Using advanced techniques such as fiber photometry – which tracks brain activity in real time by measuring calcium signals – the researchers observed the behavior of these progesterone-sensitive neurons in receptive and non-receptive female mice during interactions with males . The results were surprising: Anterior VMH neurons became highly active in non-receptive females, correlating with defensive actions such as kicking and boxing, but were much less active in receptive females.

The researchers said it appears that progesterone-sensitive neurons in the anterior VMH act as gatekeepers to sexual rejection. When a female is outside her fertile window, these neurons become very active, triggering rejection. But during fertility, their activity decreases, allowing mating.

The brain’s dual control knobs

How are these neurons activated or deactivated depending on fertility? To investigate, the team performed electrophysiology experiments, measuring the activity of progesterone-sensitive neurons in brain slices. Gutierrez-Castellanos said they found that in non-receptive women, these neurons received more excitatory signals, making them more likely to fire. “In the receptive women, they received more inhibitory signals, reducing the likelihood of firing. It’s a testament to how adaptable and flexible the neural connections in the hypothalamus and brain can be,” he added.

The activity levels and excitation/inhibition balance of progesterone-sensitive neurons in the anterior VMH strongly suggest their role in sexual rejection. To confirm this, optogenetics was used to selectively activate these neurons with light. In fact, artificially stimulating them during the fertile phase induced rejection behaviors such as kicking and punching. It’s like flipping a switch: Even though the females were fertile, they acted as if they weren’t.

On the other hand, silencing these neurons with a chemical drug in non-receptive females reduced rejection behaviors, although, interestingly, did not make them completely receptive, indicating that two distinct populations of neurons, one controlling rejection and the other receptivity, they work together to produce appropriate behavior based on the female’s internal state.
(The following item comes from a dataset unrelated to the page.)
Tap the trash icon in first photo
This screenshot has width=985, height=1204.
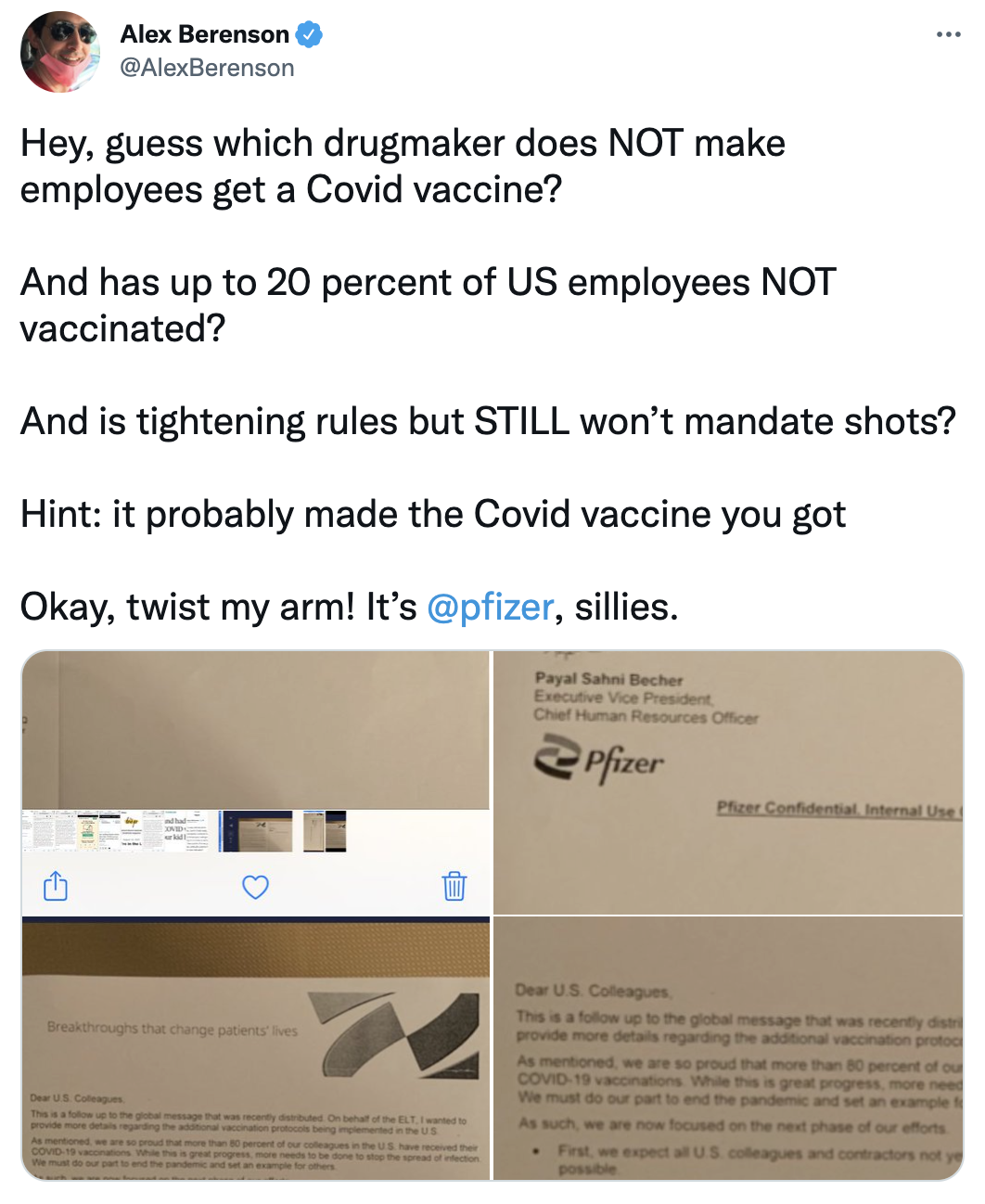(454, 886)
This setting gives the brain two “knobs” to adjust. This is a more efficient and robust way for the brain to balance these behaviors, ensuring that mating occurs when conception is most likely, while minimizing the risks and costs of mating, such as exposure to predators or disease .
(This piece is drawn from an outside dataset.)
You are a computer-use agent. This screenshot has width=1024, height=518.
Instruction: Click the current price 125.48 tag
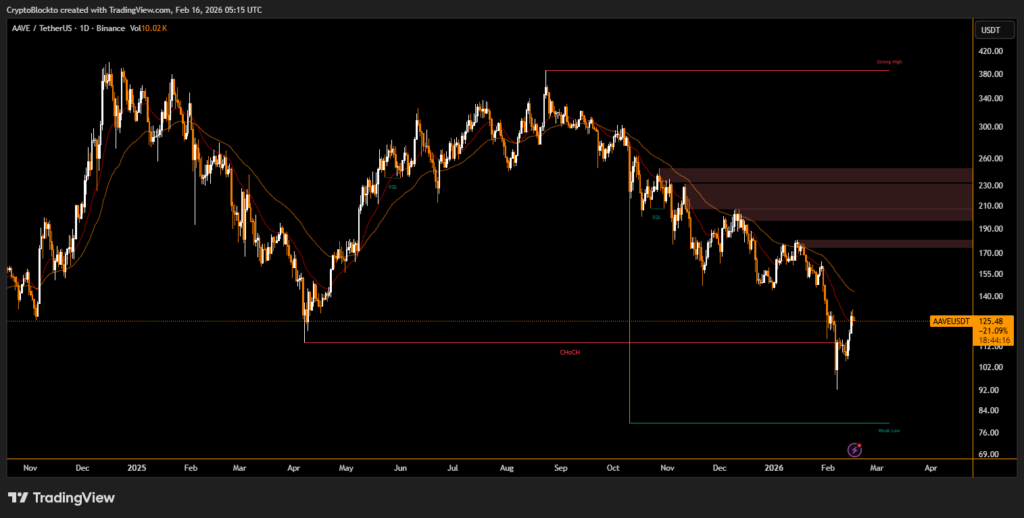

This dual system likely adds flexibility to the brain’s regulation of sexual behavior. Sex is not deterministic. Even during the receptive phase, a female can still reject males, so the ability to tap into both sets of neurons may allow for more nuanced and dynamic behaviors.

Reactive neurons

Notably, these findings are in line with recent research showing that progesterone-sensitive neurons in the posterior VMH, which stimulate sexual receptivity, undergo similar cycle-dependent changes but in the opposite direction: active during the fertile phase and inactive outside of it. of it.

The VMH exists in humans and likely plays similar roles. Recent studies in mouse models have shown that VMH changes in pathological conditions such as polycystic ovary syndrome. Furthermore, socially isolating female mice during development can lead to reduced sexual receptivity, with changes in the same area of ​​the brain, highlighting the clinical relevance of VMH.

“We are only beginning to scratch the surface of how the brain’s internal wiring orchestrates social behavior. There is much more to learn, but these findings bring us one step closer to understanding how neural mechanisms and internal states drive social behavior. complex social interactions, from sexual behavior to aggression and beyond,” concluded Susana.

Source: EurekAlert!

Source: Terra

Ben

Ben Stock is a lifestyle journalist and author at Gossipify. He writes about topics such as health, wellness, travel, food and home decor. He provides practical advice and inspiration to improve well-being, keeps readers up to date with latest lifestyle news and trends, known for his engaging writing style, in-depth analysis and unique perspectives.